Saved entries:

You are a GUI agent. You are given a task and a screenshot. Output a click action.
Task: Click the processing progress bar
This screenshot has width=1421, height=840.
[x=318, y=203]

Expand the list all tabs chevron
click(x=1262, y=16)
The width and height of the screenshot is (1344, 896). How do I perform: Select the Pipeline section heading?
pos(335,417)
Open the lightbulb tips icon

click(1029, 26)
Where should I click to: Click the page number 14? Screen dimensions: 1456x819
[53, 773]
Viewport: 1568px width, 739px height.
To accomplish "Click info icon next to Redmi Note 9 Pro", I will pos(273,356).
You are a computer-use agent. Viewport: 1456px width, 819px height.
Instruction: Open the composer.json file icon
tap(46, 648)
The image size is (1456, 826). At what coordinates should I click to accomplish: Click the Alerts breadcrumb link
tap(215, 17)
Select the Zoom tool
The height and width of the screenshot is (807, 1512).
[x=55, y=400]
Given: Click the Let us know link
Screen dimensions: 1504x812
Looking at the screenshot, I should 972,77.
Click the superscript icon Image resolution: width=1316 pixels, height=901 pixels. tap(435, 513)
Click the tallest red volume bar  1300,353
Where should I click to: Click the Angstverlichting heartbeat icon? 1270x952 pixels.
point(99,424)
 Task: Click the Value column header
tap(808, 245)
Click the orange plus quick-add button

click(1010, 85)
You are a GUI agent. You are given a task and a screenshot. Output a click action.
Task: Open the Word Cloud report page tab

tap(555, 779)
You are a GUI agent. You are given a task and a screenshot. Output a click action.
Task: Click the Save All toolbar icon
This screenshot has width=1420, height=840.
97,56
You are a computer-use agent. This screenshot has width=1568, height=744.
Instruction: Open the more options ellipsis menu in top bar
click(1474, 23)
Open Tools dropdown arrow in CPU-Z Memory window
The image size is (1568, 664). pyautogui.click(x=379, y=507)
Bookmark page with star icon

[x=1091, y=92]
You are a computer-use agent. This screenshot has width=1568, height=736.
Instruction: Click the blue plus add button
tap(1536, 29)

> **What to work on**
Please determine the number of lines in the records above that include the string "Viewport", and answer with that number only.

> **Output below**
2